From DefaultProfile
timefmt = ' [%a %d %b %Y]' # The format of the date shown on the first page
url_search_order = ['guid', 'link'] # THe order of elements to search for a URL when parssing the RSS feed
pubdate_fmt = None # The format string used to parse the
Which would imply that only the classes 'link' and 'guid' are searched for the link.
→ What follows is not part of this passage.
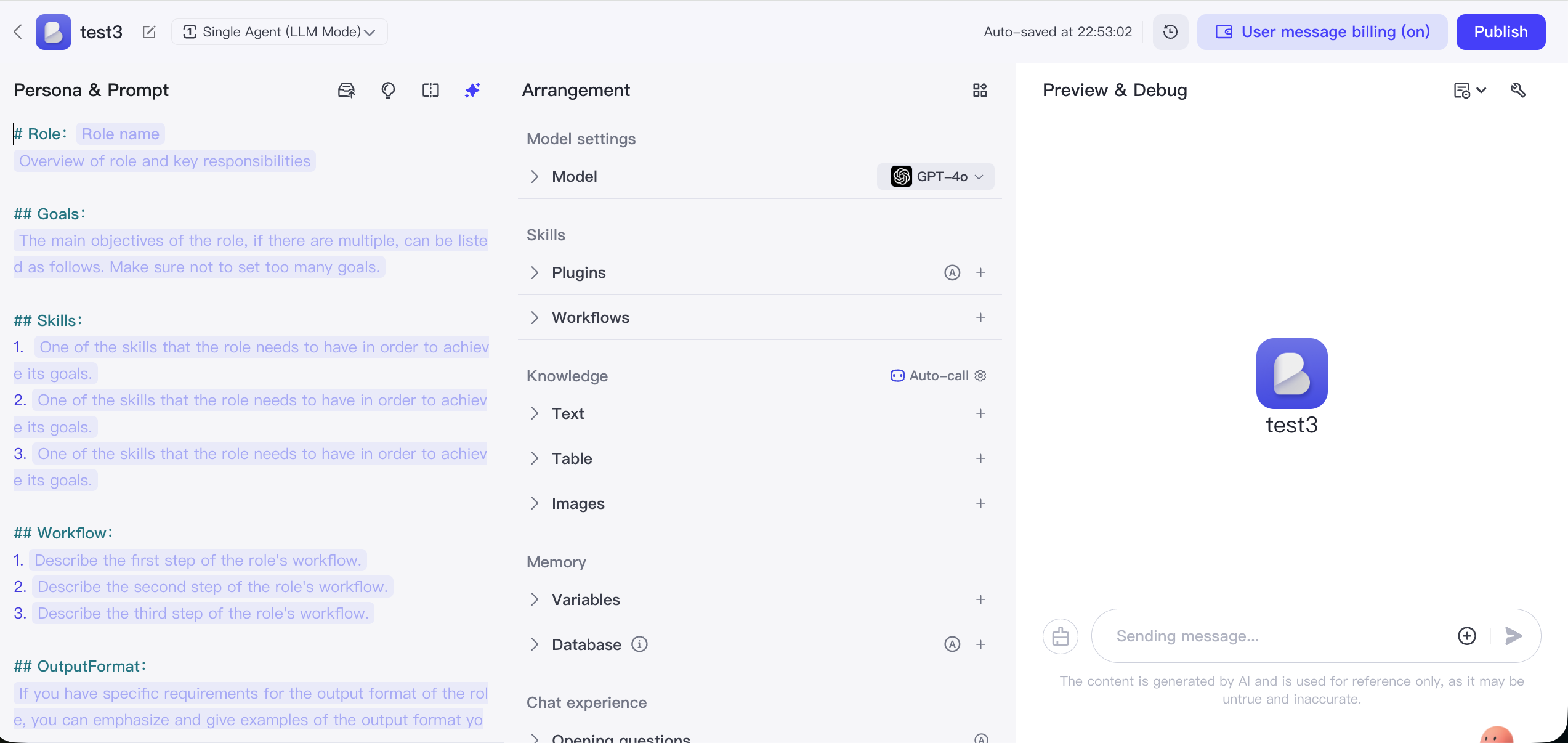Toggle User message billing (on)

point(1322,32)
This is born out by the fact that when you process the feed from the Denver Post with
use_pubdate = False
get the error message
Skipping article as it does not have a link url
from the source for the feed for each article in the feed the following code appears:
<li class="regularitem" xmlns:dc="http://purl.org/dc/elements/1.1/">
<h4 class="itemtitle">
<a href="http://www.denverpost.com/ci_8088727">
Man hit in crosswalk, killed
</a>
</h4>
<h5 class="itemposttime">
<span>Posted: </span>
Sat, 26 Jan 2008 20:09:37 -0700
</h5>
<div class="itemcontent" name="decodeable">
A 22-year-old Denver resident was killed in Aurora Saturday when a 71-year-old man driving a pickup ran a red light on South Parker Road, then veered into a crosswalk.
</div>
</li>
the url for the article is only contained in the class itemtitle
similarly in the feeds from izvestia the url is only contained in the classes
mainnewstime and mainnewsnotice
and at that only the variable part of the link in the form:
/world/asia/20080127/97803220.html
Which has to be concantenated with
http://www.rian.ru to obtain the fully qualified address.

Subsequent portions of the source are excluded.